EXERCISE AIM:
Every line of the records below that holds the word "agent" belongs in the answer.

SUPPLIED ENTRIES:
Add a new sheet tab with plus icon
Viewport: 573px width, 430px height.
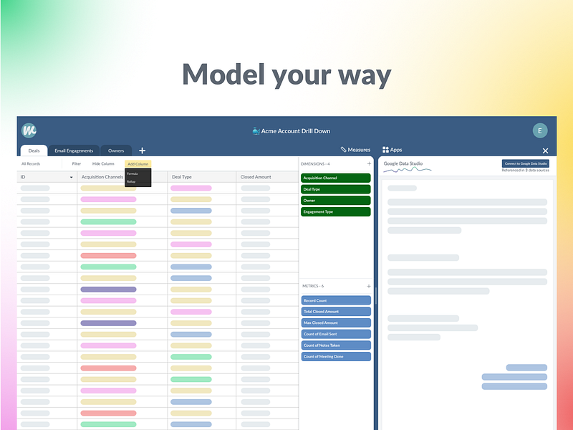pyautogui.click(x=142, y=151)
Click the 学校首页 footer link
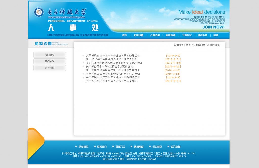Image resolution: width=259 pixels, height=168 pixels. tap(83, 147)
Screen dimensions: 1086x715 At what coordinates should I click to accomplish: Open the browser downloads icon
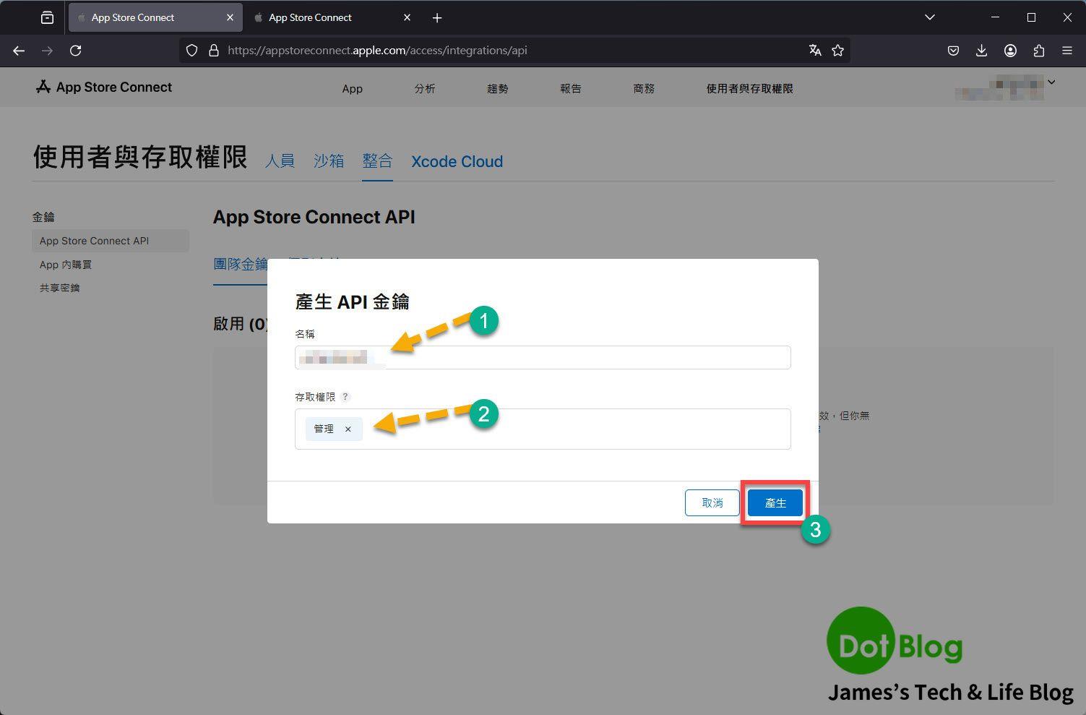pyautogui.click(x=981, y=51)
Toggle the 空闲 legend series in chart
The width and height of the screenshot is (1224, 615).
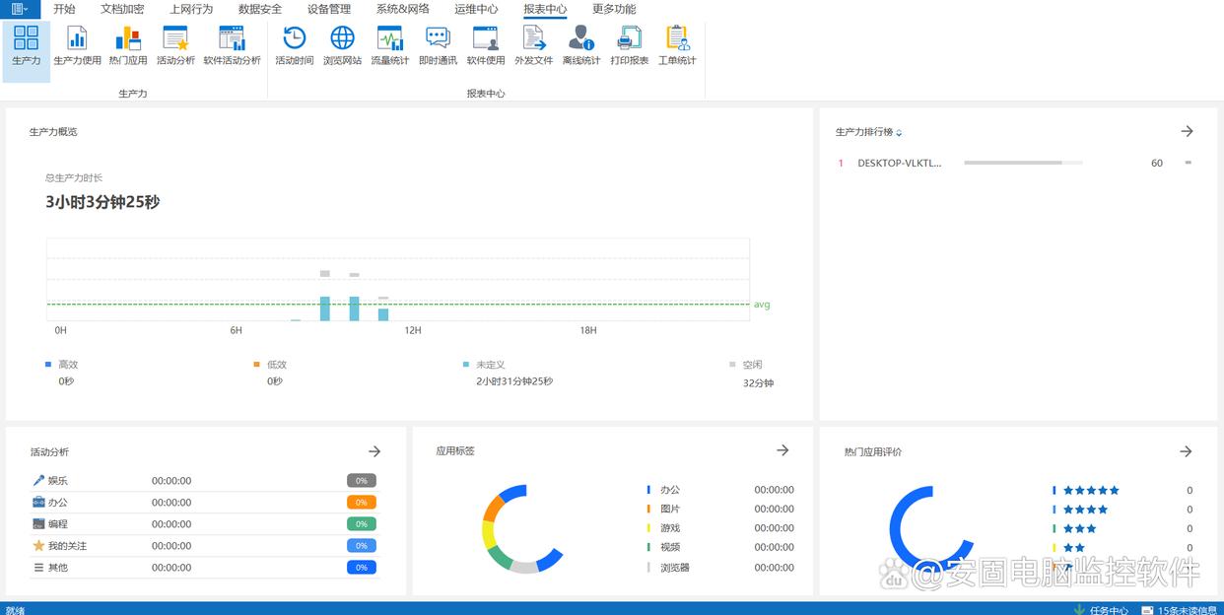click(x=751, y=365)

* * *

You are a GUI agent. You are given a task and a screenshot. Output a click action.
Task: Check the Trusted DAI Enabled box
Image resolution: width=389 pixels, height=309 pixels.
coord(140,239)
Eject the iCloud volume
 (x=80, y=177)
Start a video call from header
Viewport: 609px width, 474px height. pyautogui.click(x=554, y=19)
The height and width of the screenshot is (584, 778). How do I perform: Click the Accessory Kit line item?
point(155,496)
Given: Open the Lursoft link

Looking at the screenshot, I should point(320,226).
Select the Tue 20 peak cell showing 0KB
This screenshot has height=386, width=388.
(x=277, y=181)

* * *

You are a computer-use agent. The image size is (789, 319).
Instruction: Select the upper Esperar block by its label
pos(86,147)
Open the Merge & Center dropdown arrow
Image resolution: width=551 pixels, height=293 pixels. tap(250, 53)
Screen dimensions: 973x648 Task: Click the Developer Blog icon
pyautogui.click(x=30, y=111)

ANSWER FOR THIS EXERCISE:
You are a GUI agent. You are given a task and a screenshot. Output a click action.
You are a computer-use agent. The image size is (789, 319).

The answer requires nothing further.